EXHIBIT 12E Cumulative Percentage Units Sold by Month in FRED’s New Project

c12ef012e.eps

Options packages had to be designed, suggested to buyers, and ordering of finishing materials completed by the twelfth month to finish the project on time. Based on the profile of buyers, FRED had to design the right combinations of options packages, try to sell every buyer an options package, and forecast what prospective buyers of unsold units could demand ahead of time so as to be able to order just the right amount of materials.

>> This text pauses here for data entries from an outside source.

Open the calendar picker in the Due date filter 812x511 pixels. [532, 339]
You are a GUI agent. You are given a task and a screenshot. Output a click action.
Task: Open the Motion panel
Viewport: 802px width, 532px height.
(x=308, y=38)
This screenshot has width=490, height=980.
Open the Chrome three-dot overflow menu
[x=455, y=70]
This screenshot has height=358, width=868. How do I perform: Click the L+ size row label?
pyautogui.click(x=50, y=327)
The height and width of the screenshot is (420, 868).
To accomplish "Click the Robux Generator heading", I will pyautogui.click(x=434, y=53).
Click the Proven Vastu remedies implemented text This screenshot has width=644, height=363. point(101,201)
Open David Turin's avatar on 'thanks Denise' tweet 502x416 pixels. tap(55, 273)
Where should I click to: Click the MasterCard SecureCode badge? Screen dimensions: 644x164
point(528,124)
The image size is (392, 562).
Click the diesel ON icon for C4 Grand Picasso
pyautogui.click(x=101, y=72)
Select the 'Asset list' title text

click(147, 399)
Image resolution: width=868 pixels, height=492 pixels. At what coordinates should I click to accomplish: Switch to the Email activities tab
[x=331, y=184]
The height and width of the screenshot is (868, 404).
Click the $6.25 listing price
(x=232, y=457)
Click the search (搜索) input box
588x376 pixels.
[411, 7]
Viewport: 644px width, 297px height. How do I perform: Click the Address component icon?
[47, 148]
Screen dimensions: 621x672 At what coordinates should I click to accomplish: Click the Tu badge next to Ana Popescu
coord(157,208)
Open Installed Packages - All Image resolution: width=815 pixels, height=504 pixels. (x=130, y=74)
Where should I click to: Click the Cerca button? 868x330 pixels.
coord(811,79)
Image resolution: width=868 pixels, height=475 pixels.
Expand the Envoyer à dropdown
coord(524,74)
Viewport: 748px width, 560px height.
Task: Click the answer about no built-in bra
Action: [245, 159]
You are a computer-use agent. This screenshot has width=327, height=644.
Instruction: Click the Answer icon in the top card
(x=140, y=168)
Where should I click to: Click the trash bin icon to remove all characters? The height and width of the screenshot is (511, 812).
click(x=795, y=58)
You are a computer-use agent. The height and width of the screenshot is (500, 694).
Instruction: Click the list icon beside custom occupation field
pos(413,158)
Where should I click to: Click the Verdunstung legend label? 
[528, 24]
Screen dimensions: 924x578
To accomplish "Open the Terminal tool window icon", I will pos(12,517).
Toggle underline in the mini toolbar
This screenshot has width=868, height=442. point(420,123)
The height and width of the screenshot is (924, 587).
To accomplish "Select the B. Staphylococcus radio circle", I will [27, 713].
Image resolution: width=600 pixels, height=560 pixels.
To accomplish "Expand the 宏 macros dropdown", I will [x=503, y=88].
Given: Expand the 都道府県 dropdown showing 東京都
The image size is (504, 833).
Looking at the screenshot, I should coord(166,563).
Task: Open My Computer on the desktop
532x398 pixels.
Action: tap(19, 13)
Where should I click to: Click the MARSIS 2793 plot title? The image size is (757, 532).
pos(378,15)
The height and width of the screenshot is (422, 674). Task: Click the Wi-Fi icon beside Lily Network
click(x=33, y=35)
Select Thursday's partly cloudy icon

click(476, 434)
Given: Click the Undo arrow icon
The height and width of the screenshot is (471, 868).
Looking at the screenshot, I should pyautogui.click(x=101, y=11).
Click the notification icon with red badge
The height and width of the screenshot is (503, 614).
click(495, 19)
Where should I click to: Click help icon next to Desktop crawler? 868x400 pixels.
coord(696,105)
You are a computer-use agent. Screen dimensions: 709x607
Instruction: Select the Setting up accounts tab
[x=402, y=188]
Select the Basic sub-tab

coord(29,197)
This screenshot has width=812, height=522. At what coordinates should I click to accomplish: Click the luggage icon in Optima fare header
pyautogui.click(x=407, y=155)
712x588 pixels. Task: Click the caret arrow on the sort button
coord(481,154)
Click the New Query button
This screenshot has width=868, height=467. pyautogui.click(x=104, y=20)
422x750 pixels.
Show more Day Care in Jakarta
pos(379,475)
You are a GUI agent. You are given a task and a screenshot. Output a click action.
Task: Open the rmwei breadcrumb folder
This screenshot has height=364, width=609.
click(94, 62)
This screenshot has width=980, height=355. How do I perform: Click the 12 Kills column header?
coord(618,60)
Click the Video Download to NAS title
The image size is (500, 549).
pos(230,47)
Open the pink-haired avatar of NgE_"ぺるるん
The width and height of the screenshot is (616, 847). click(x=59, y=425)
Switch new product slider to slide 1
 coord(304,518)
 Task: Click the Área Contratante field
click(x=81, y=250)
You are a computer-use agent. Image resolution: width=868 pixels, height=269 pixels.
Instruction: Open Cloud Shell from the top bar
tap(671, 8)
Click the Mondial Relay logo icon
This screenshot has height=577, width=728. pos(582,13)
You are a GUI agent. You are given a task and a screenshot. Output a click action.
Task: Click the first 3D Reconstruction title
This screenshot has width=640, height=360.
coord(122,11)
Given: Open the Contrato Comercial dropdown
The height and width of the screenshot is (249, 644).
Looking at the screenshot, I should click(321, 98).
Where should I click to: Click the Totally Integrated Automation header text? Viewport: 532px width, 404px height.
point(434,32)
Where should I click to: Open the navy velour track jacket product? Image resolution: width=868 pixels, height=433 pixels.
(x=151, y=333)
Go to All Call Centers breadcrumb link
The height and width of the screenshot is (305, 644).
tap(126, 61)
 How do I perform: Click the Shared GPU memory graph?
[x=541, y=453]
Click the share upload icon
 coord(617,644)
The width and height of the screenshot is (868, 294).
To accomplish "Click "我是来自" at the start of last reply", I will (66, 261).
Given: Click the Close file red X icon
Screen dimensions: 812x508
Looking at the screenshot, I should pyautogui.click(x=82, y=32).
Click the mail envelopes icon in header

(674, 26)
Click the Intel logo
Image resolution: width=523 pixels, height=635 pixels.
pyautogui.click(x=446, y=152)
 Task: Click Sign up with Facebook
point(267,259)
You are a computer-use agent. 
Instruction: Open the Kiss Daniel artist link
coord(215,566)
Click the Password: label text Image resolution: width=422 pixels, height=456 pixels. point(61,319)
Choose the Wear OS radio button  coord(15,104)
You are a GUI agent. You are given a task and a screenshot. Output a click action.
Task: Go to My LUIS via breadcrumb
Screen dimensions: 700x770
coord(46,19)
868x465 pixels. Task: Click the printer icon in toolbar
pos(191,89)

Figuring that two months should be enough to complete sales of options packages, FRED designed the packages by the end of the tenth month, when 70 percent of the units had been sold. By looking at the buyer profile until that time and matching it customer preferences data, FRED was able to design the packages in a very short amount of time. FRED designed four types of packages, summarized in Exhibit 12F.

EXHIBIT 12F Options Packages FRED Offered to Customers

Table 12-3

When options packages were offered to customers, distribution of sales across segments (summarized in Exhibit 12G) helped FRED forecast with more accuracy total options revenues by the end of the project. Based on buyer behavior in past projects, FRED was to able to produce an options package purchase probabilities outline (see Exhibit 12H) to forecast total options package revenues.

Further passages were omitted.